## What to produce
Count how many lines of the data include the string "will", then say that number and stop.
· · ·
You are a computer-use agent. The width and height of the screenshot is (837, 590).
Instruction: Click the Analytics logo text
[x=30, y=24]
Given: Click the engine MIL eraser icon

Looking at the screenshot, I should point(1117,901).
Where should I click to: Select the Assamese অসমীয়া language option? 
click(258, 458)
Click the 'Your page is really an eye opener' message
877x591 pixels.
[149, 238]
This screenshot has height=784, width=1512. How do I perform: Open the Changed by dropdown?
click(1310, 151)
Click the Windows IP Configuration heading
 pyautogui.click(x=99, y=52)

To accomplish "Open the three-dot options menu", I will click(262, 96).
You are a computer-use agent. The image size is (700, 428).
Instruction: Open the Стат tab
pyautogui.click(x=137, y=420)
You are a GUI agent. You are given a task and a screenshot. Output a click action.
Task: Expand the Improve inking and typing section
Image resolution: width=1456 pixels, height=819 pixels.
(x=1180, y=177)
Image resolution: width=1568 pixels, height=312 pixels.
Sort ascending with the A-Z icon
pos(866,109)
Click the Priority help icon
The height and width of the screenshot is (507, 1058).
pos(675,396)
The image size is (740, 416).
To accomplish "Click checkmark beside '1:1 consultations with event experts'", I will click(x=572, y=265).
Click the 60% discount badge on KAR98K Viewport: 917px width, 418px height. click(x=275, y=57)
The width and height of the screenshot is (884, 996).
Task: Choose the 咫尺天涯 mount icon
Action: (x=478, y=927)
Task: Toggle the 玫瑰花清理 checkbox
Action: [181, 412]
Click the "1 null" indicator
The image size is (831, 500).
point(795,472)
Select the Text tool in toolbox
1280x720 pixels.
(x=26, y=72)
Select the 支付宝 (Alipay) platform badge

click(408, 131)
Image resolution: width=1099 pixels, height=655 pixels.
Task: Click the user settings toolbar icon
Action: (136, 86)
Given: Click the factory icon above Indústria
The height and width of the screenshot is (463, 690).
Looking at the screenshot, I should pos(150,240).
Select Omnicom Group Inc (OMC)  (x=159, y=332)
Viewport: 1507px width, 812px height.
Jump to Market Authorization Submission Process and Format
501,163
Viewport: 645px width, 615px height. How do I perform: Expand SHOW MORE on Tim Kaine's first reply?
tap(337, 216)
· · ·
## Answer for this exercise
2